SHORT TASK: Retype the forum thread about re-bluing a shotgun below, word for word.

TEXT EXCERPT:
↓↓↓

# Need shotgun re-blued



## rifleride (Oct 26, 2010)

Looking for someone to reblue my ruger red label.  Freak accident --flash fire caught silicone sock on fire, took all the blueing off the barrel.  Anyone know where I can get a good job done on this gun?


----------



## takamineman (Jan 13, 2011)

it's fairly easy to do it yourself if you're so inclined--and alot less expensive.


----------



## Twenty five ought six (Jan 13, 2011)

I'd call Ruger and ask them.  They might cut you a deal, and a factory refinish job will always be worth a lot more.


----------



## BAR308 (Jan 13, 2011)

rifleride said:


> Looking for someone to reblue my ruger red label.  Freak accident --flash fire caught silicone sock on fire, took all the blueing off the barrel.  Anyone know where I can get a good job done on this gun?



if i can perfectly re-blue a gun myself... anyone can.


----------



## johnweaver (Jan 14, 2011)

How about "Show and Tell" with pictures.


----------



## Gunplumber Mike (Jan 14, 2011)

The washes that you buy at the local store do not make the molecular level changes in the steel that real hot bluing does.  Whole gun refinishing is best done in an industrial setting for the best long term results.

↑↑↑

DATA RECORDS:
↓↓↓

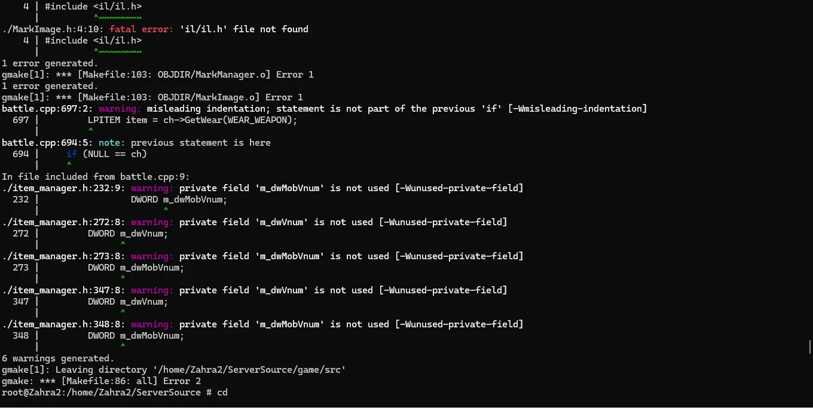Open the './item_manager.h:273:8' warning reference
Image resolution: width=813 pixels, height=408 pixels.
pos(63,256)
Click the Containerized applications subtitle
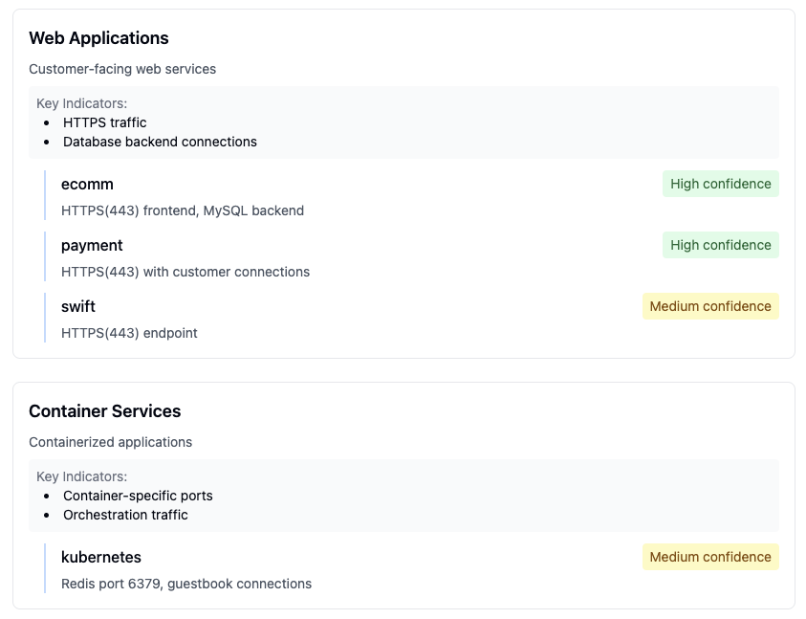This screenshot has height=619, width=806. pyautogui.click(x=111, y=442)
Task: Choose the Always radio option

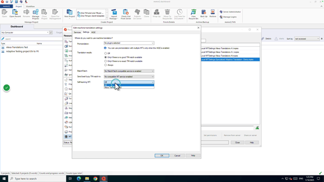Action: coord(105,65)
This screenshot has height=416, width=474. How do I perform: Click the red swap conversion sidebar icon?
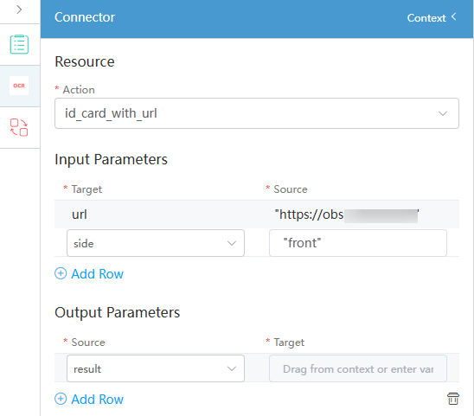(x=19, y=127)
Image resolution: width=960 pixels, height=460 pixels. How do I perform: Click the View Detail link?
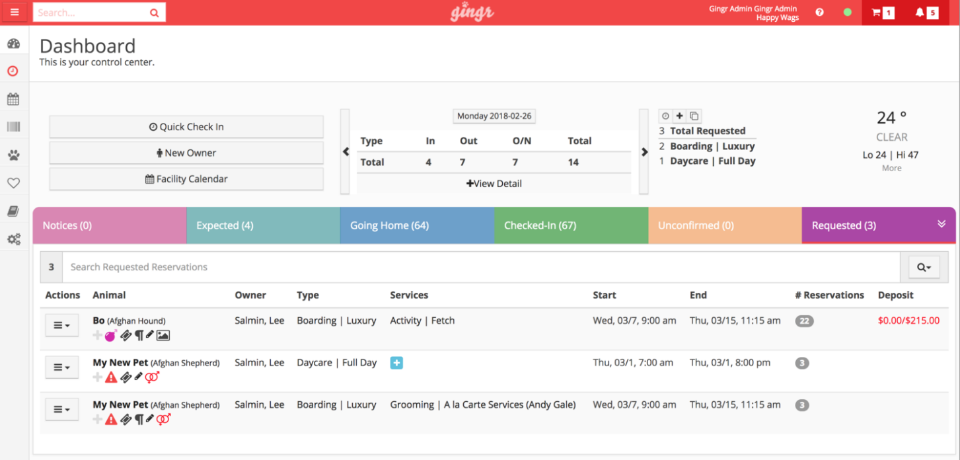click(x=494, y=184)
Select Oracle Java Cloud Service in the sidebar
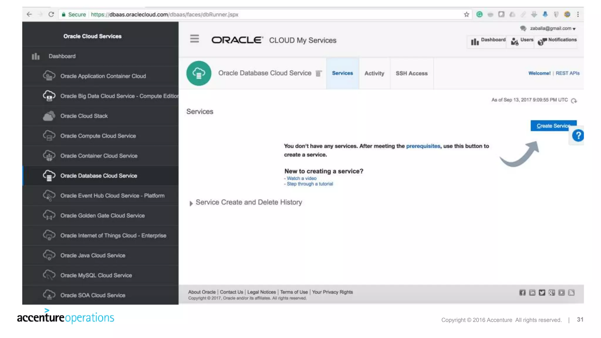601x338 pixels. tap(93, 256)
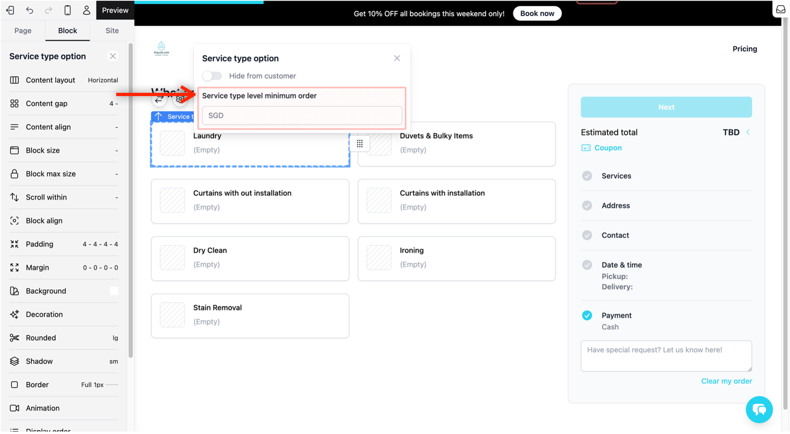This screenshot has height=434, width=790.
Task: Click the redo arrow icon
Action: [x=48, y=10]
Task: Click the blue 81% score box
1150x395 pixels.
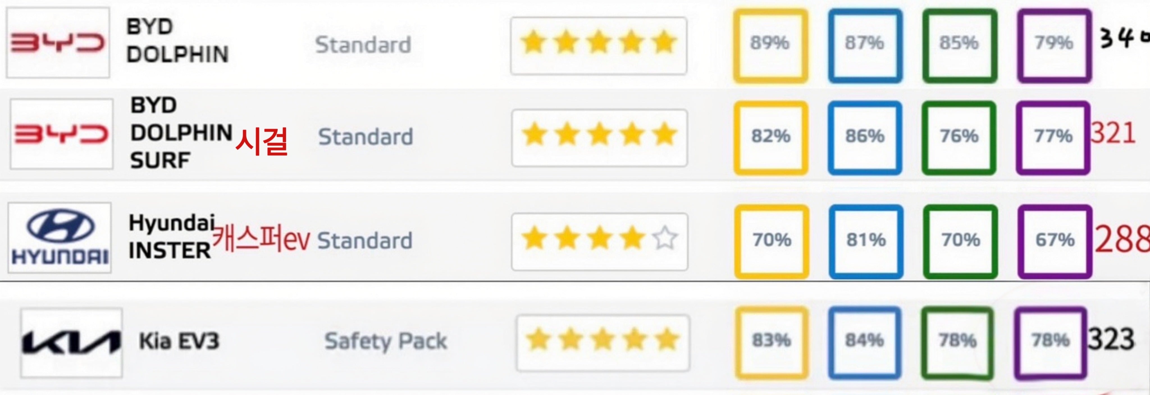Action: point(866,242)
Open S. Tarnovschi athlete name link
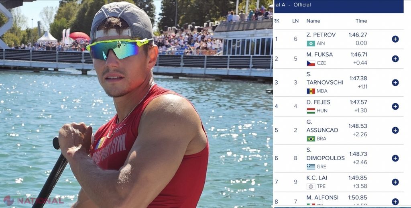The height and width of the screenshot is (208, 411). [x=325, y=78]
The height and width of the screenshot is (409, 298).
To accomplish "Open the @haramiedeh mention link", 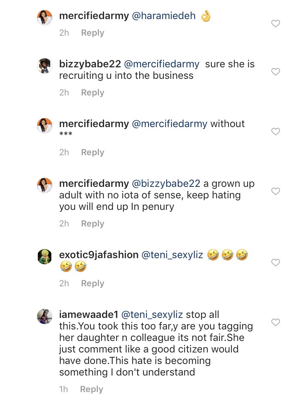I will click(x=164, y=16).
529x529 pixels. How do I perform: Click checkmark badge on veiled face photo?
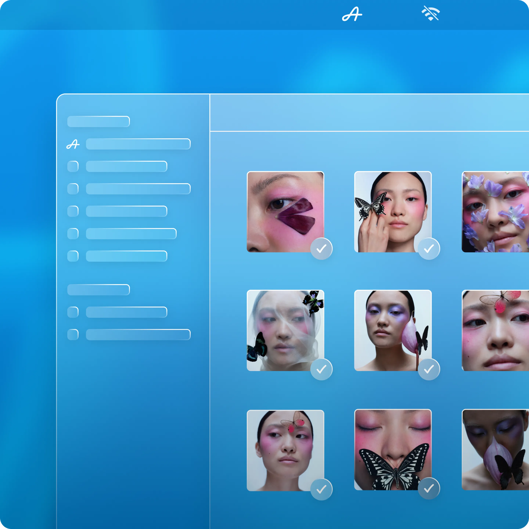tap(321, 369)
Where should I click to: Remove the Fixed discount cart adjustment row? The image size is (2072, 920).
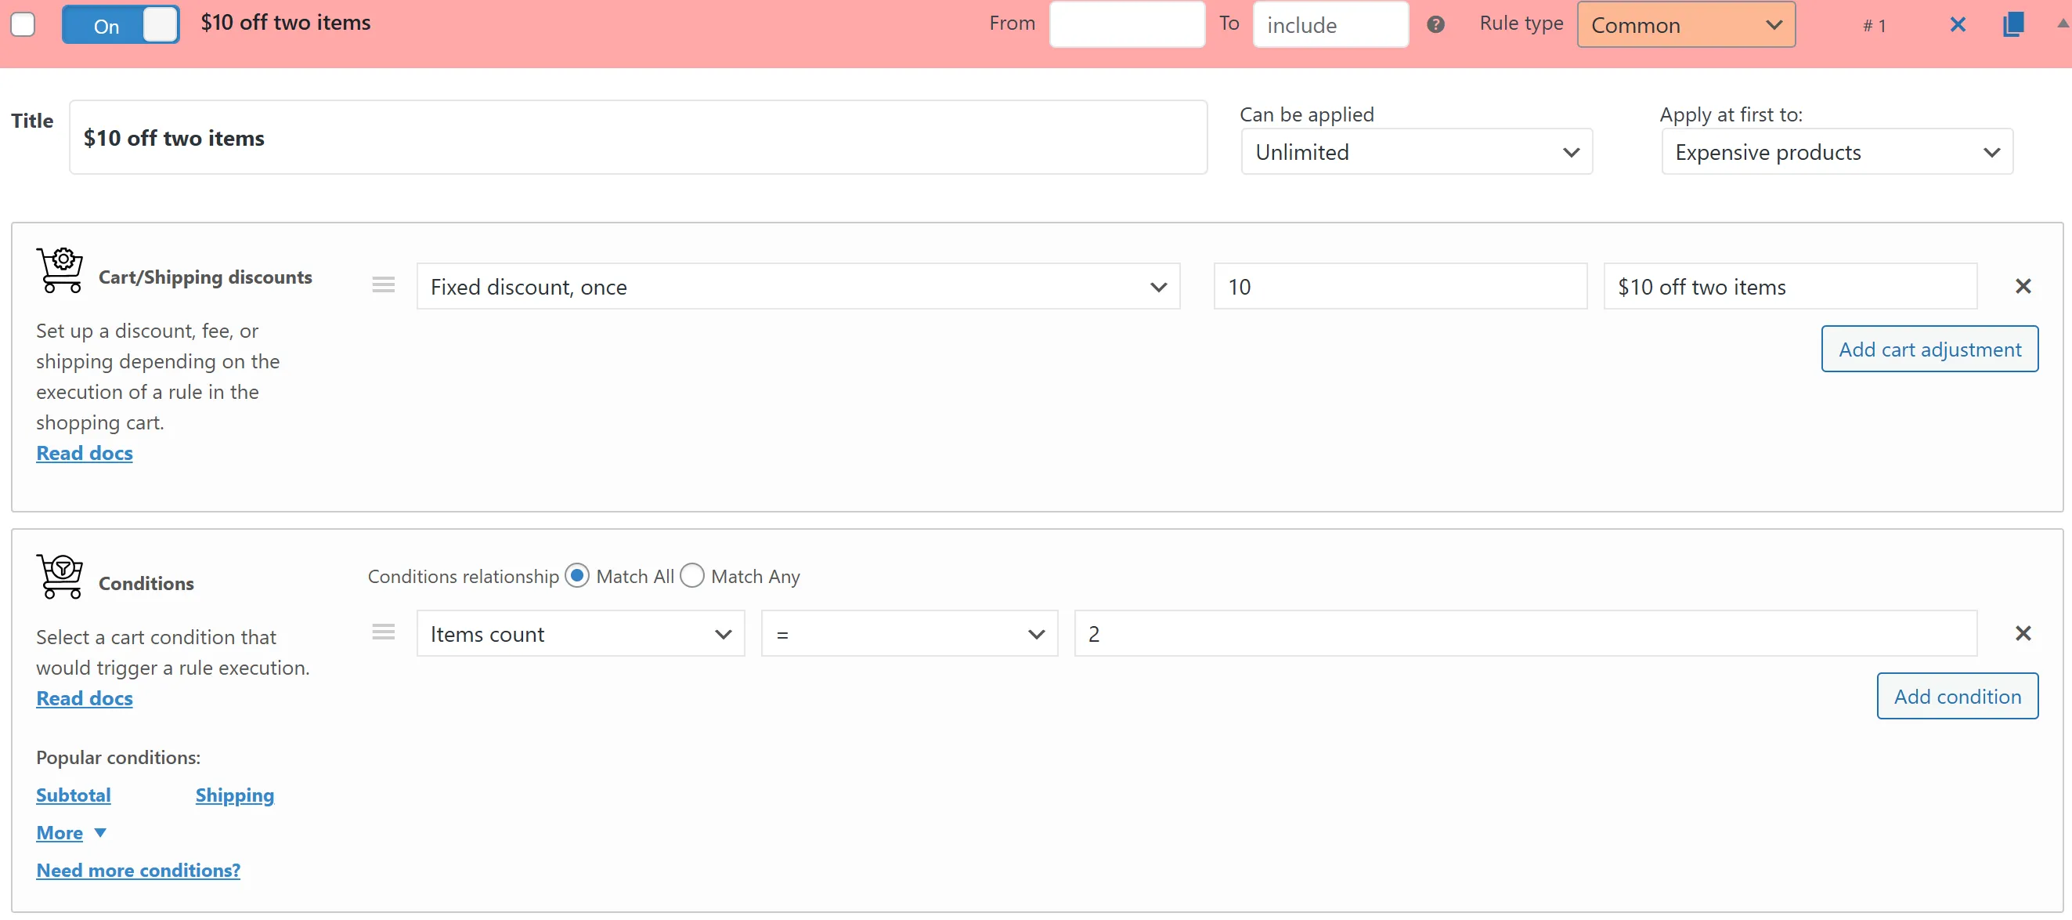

↑↑↑

CORRECT RESULT:
# Need shotgun re-blued



## rifleride (Oct 26, 2010)

Looking for someone to reblue my ruger red label.  Freak accident --flash fire caught silicone sock on fire, took all the blueing off the barrel.  Anyone know where I can get a good job done on this gun?


----------



## takamineman (Jan 13, 2011)

it's fairly easy to do it yourself if you're so inclined--and alot less expensive.


----------



## Twenty five ought six (Jan 13, 2011)

I'd call Ruger and ask them.  They might cut you a deal, and a factory refinish job will always be worth a lot more.


----------



## BAR308 (Jan 13, 2011)

rifleride said:


> Looking for someone to reblue my ruger red label.  Freak accident --flash fire caught silicone sock on fire, took all the blueing off the barrel.  Anyone know where I can get a good job done on this gun?



if i can perfectly re-blue a gun myself... anyone can.


----------



## johnweaver (Jan 14, 2011)

How about "Show and Tell" with pictures.


----------



## Gunplumber Mike (Jan 14, 2011)

The washes that you buy at the local store do not make the molecular level changes in the steel that real hot bluing does.  Whole gun refinishing is best done in an industrial setting for the best long term results.